I'm leaving the negative implicit (as I probably shouldn't) -- potential energy becomes more negative as the distance decreases. (i.e., the absolute value of energy involved increases, as I said before). It is the same principle though. The correct equation is: PE = -[G*(M*m)]/R. (because W = - F*R)

To be explicit, the energetic maximum [where R = infinity and PE = -GMm / (infinity)] is the most unfavorable position. So the potential energy involved in the system decreases (i.e., becomes MORE negative), as the distance separating the bodies decreases.

I've probably thoroughly confused you all now... here's to hoping you can wade through that.

 

[curt656]

I hate to copy and paste from Wikipedia, but it offers a succinct explanation about why gravitational PE is negative in this case...

"However, over large variations in distance, the approximation that g is constant is no longer valid, and we have to use calculus and the general mathematical definition of work to determine gravitational potential energy. For the computation of the potential energy we can integrate the gravitational force, whose magnitude is given by Newton's law of gravitation, with respect to the distance r between the two bodies.
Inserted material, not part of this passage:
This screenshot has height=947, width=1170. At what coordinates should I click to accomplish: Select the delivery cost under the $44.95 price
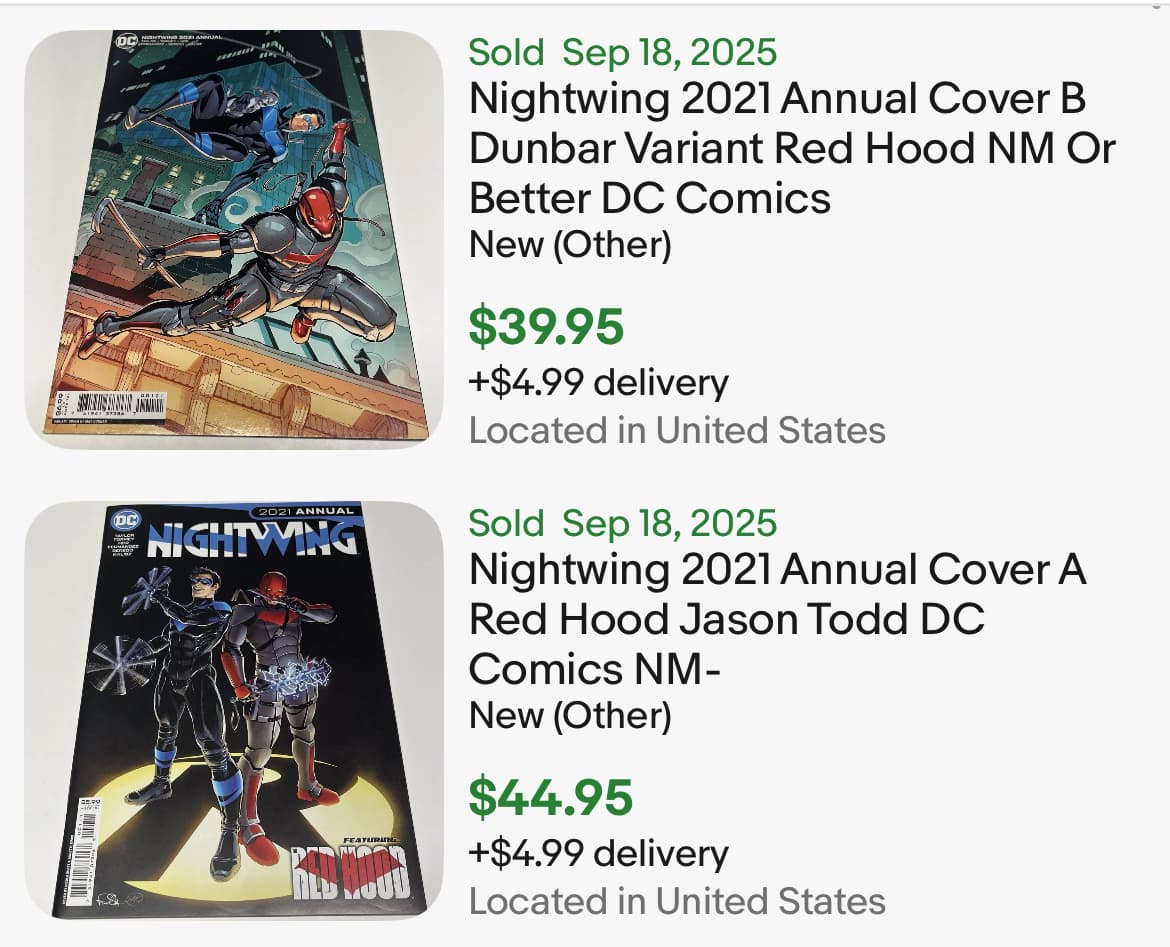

Using that definition, the gravitational potential energy of a system of masses m1 and M2 at a distance r using gravitational constant G is:

U= -(Gm1M2)/r

 

[Jengreef]

I'm still a bit confused. If R increases, it feels like PE should get smaller, but not necessarily become more negative. Or are you saying if R increases, some other part of the equation increases more to compensate for increasing R?

 

[Eastfolding]

Huh? Derive it out of the equation for gravitational force? What are you talking about?
F= Gm1m2/r^2
PE=W=F*d*cos(theta)=Gm1m2/r

I don't see where you got that negative sign from, unless you used cos180

You have to integrate the equation, since F changes with R.

So, Work = integral F dx, which is GMm/r^2 dr from zero to R.

This gives you negative GMm/r.

It's really just a convention, you can make believe that maximum gravitational potential energy is infinity instead of zero, and still be conceptually accurate.

 

[Ace-Co-A]

I'm still a bit confused. If R increases, it feels like PE should get smaller, but not necessarily become more negative. Or are you saying if R increases, some other part of the equation increases more to compensate for increasing R?

PE = - [G*(M*m)]/R

Read through what I wrote again. If R increases (the denominator increases, nothing else changes), then the absolute value of the PE decreases. With the negative value included, the potential energy becomes more positive (i.e., approaches zero). If R decreases (the denominator decreases, nothing else changes), then the absolute value of the PE increases. The PE value becomes more negative.

 

[Jwinsler7]

You have to integrate the equation, since F changes with R.

So, Work = integral F dx, which is GMm/r^2 dr from zero to R.

This gives you negative GMm/r.

It's really just a convention, you can make believe that maximum gravitational potential energy is infinity instead of zero, and still be conceptually accurate.

It's just depends on where you set the grav. potential energy to be zero.

Thanks a lot guys for your help, especially 14phillygrad. I get it now.